[Items from a dataset]
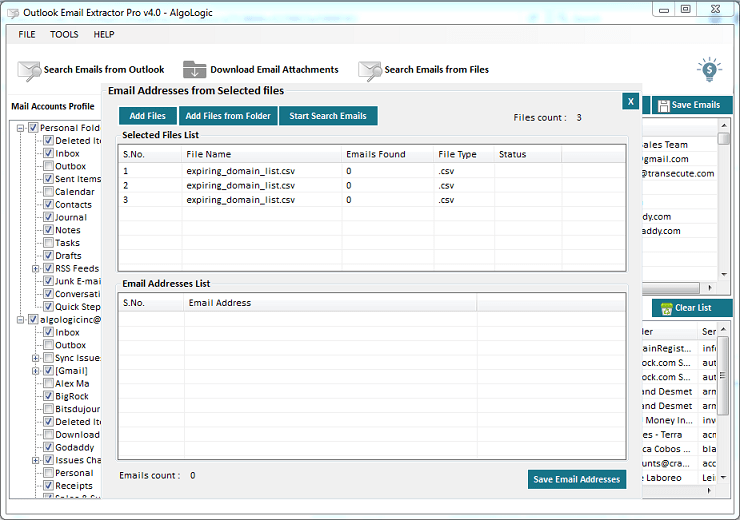The height and width of the screenshot is (520, 740).
Task: Click the lightbulb dollar icon
Action: [708, 69]
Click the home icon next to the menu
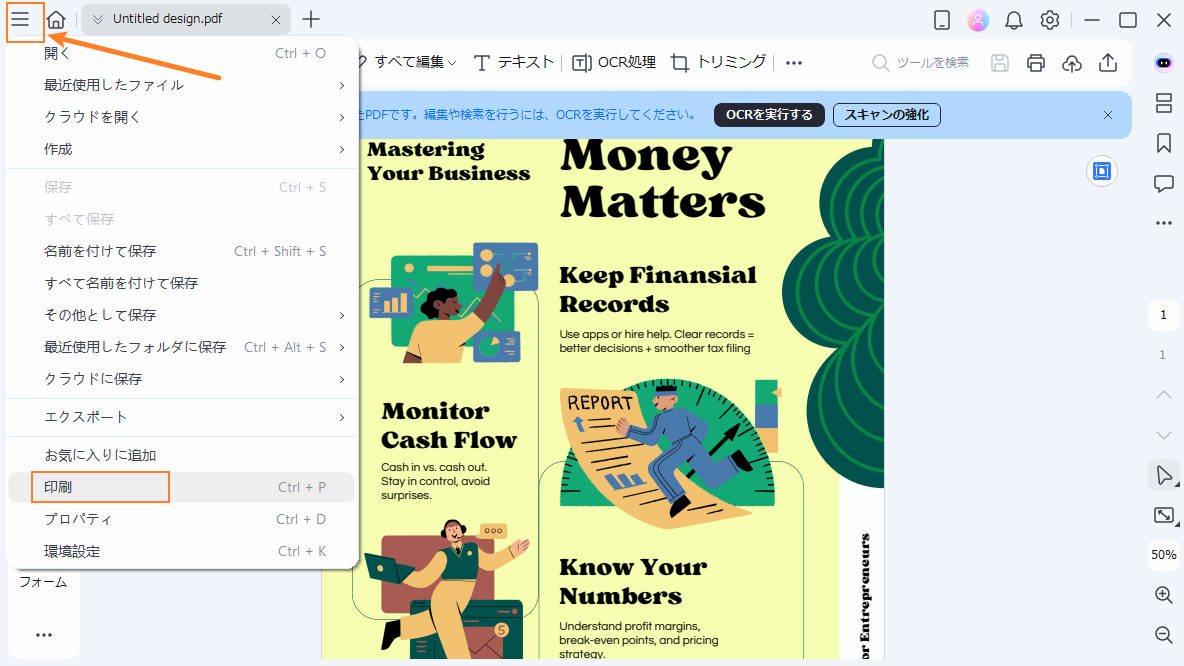 (x=55, y=19)
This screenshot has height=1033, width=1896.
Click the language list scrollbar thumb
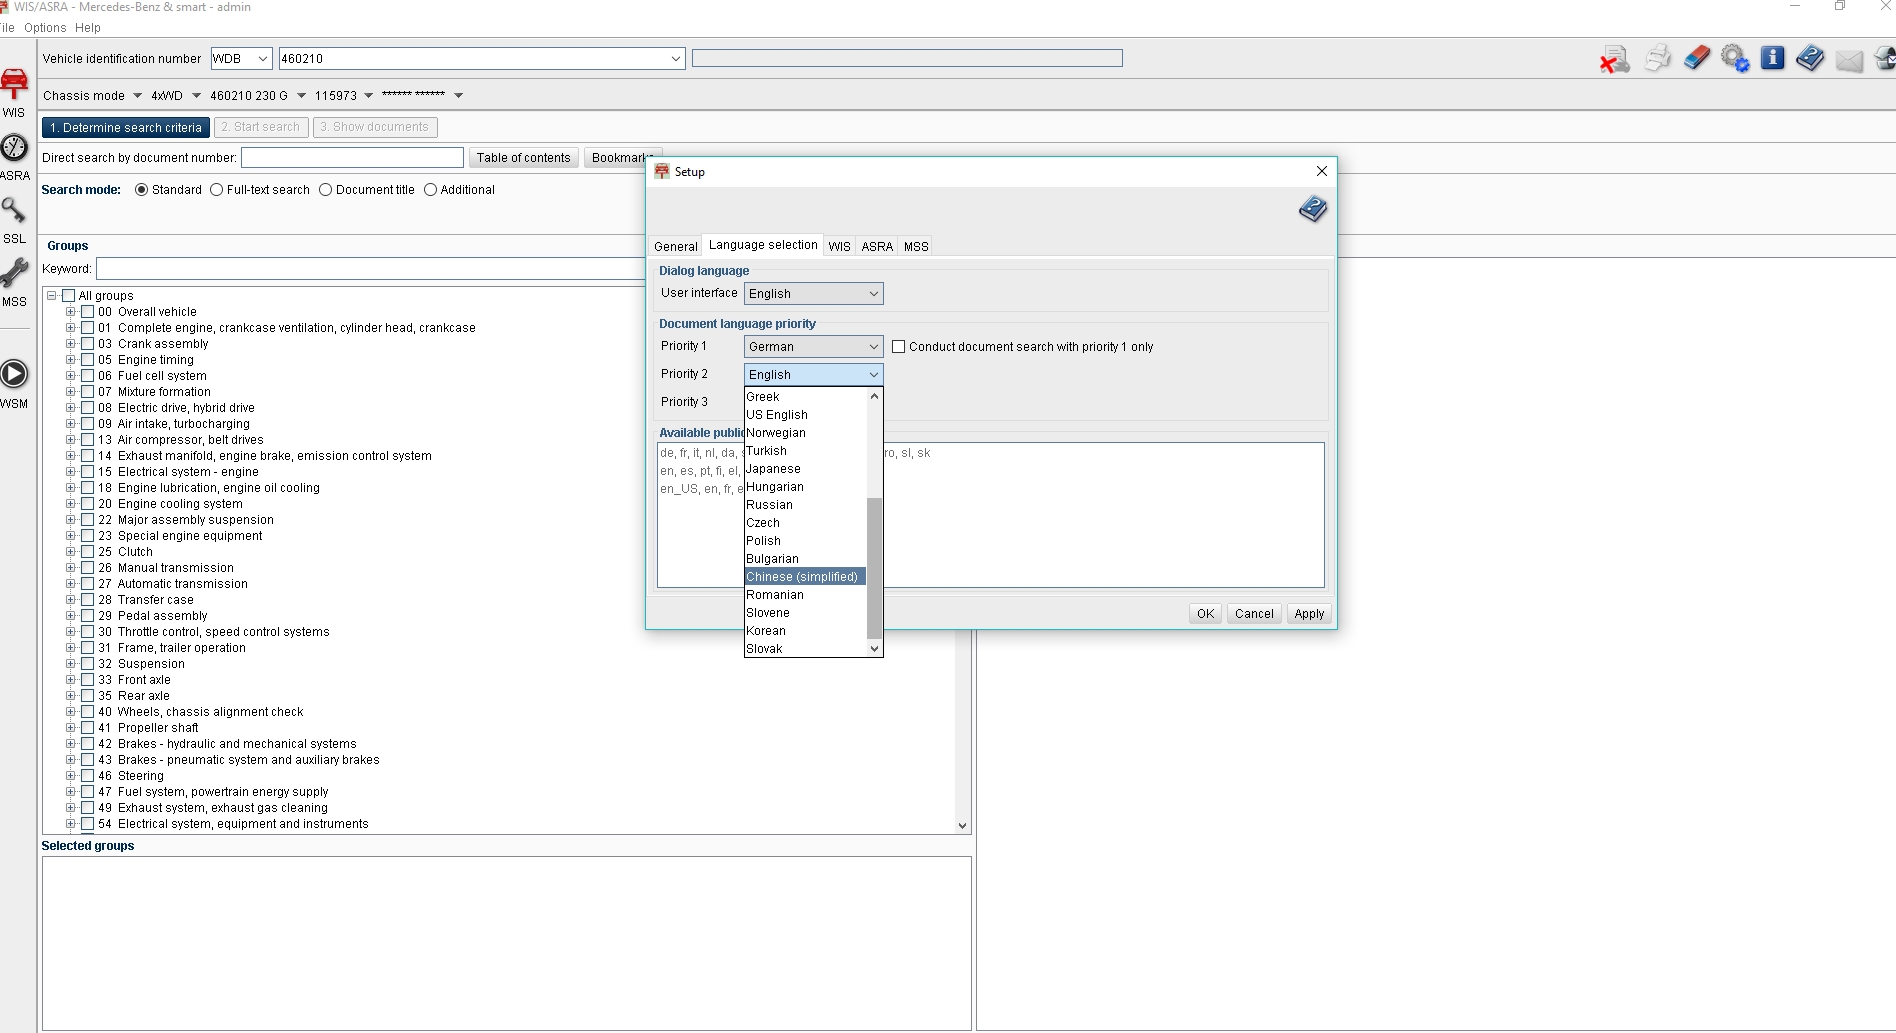pos(874,567)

What you are asked to do. Line by line and exactly, reproduce the span from the line with "Click the home icon next to the menu" through the end of the data above, both ends included, with pictures left out.

Result below.
Click the home icon next to the menu
 (x=55, y=19)
This screenshot has height=1033, width=1896.
Click the language list scrollbar thumb
pos(874,567)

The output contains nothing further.